Exercise objective = Pictures aside, copy exactly each line from the one that holds "Delete the Summer Music Concert event" through the last line of the records below.

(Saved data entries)
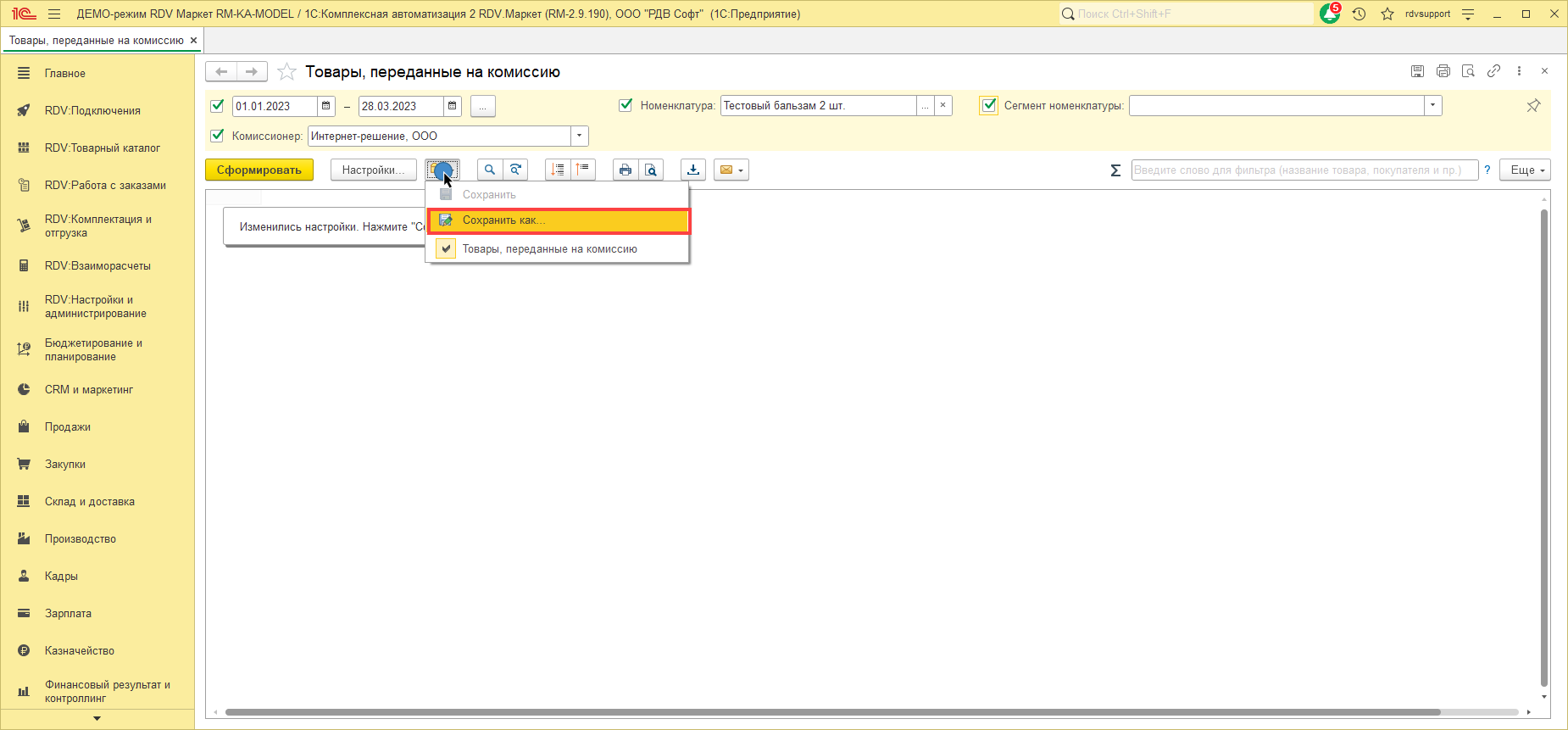Add report to favorites with star icon
Viewport: 1568px width, 730px height.
(287, 72)
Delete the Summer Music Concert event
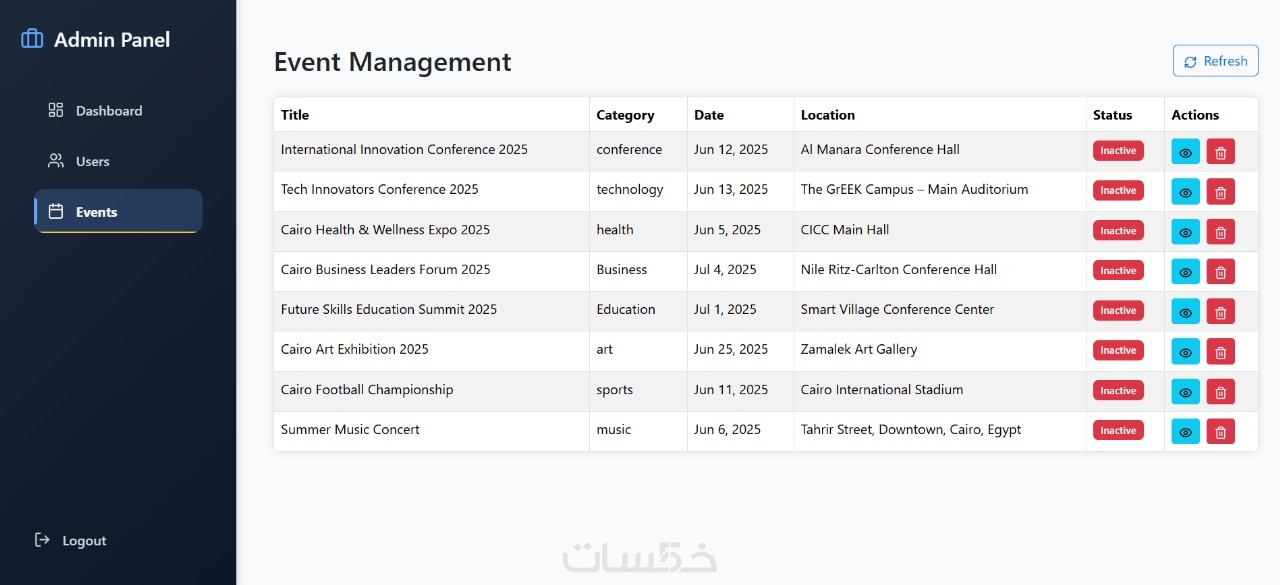Viewport: 1280px width, 585px height. click(x=1220, y=431)
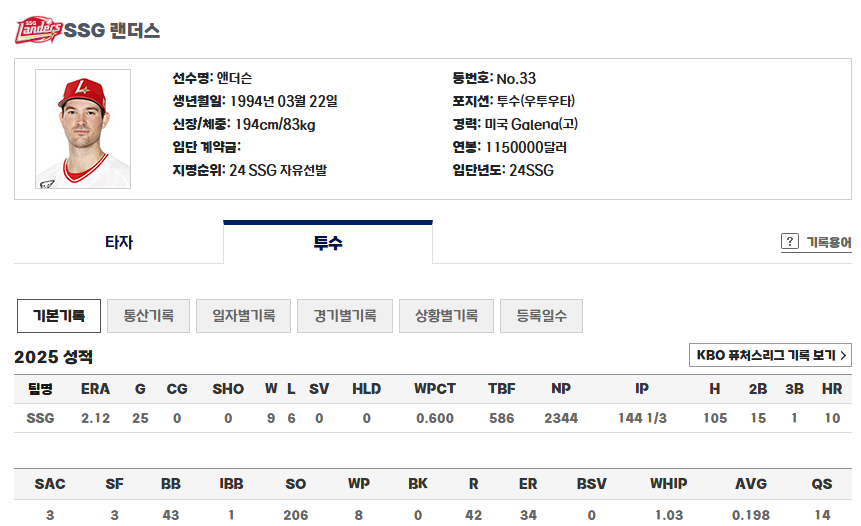Click the SSG 랜더스 team title
The image size is (861, 526).
pos(111,30)
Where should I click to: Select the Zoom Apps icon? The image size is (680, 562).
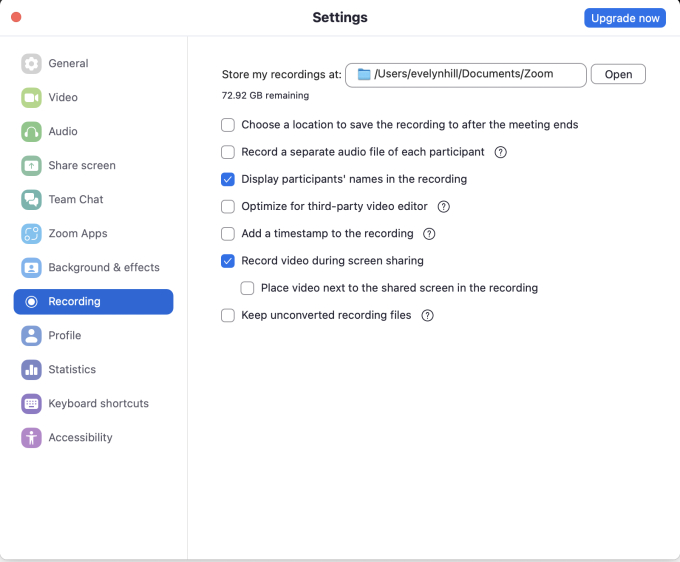[x=31, y=234]
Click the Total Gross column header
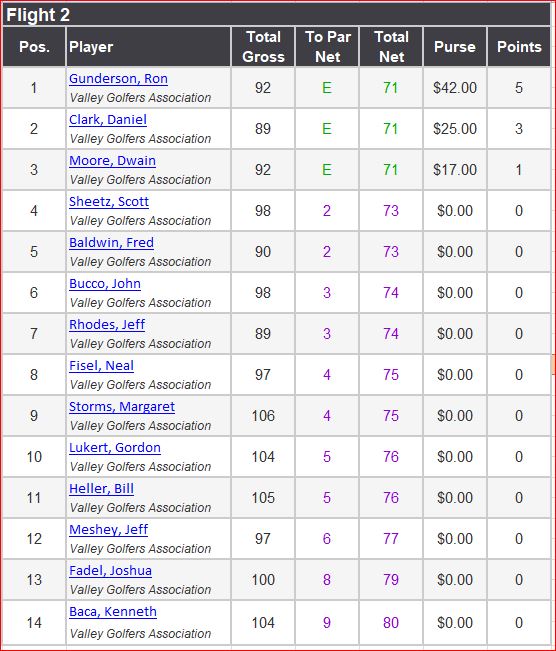The height and width of the screenshot is (651, 556). click(x=263, y=46)
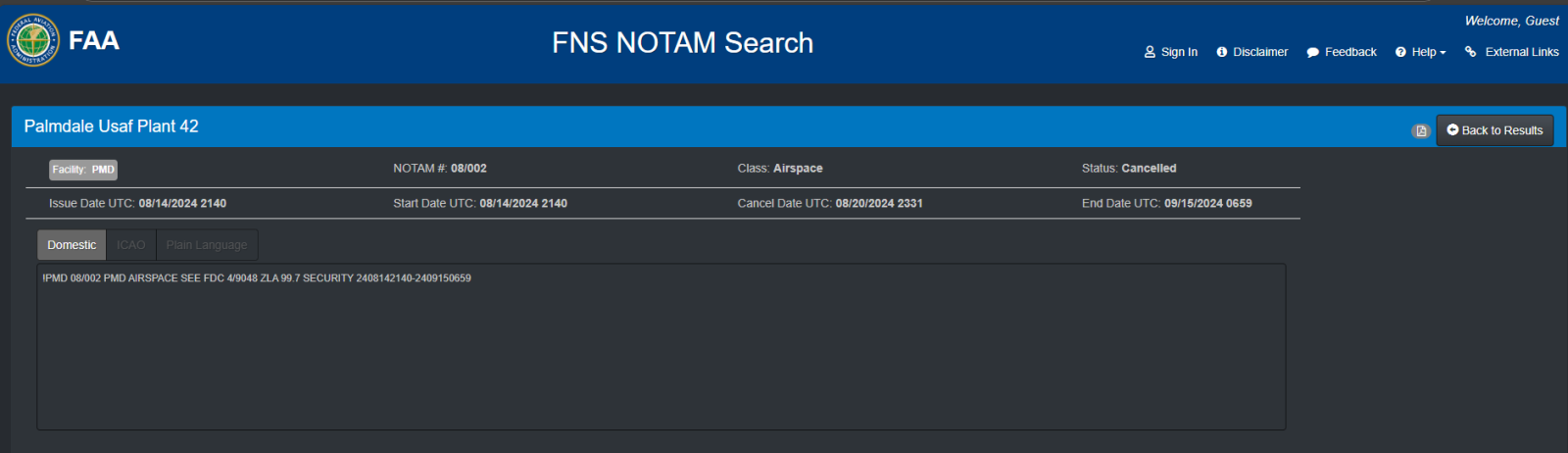Export the NOTAM with the PDF icon
1568x453 pixels.
(1420, 131)
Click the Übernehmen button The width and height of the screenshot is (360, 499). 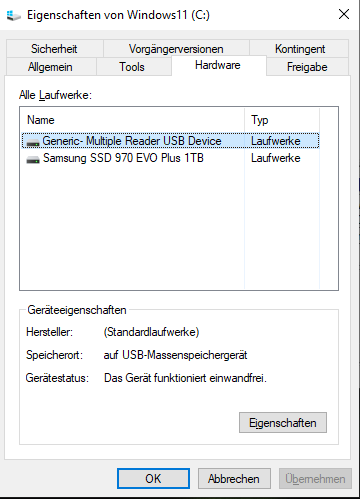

Solution to the problem =
Delete the Summer Music Concert event
Viewport: 1280px width, 585px height. click(x=1220, y=431)
Click the SSG 랜더스 team title
The image size is (861, 526).
pos(111,30)
Where should I click to: Select the Zoom Apps icon? The image size is (680, 562).
[x=31, y=234]
Click the Total Gross column header
The height and width of the screenshot is (651, 556). click(x=263, y=46)
Export the NOTAM with the PDF icon
1568x453 pixels.
(1420, 131)
Click the Übernehmen button The width and height of the screenshot is (360, 499). 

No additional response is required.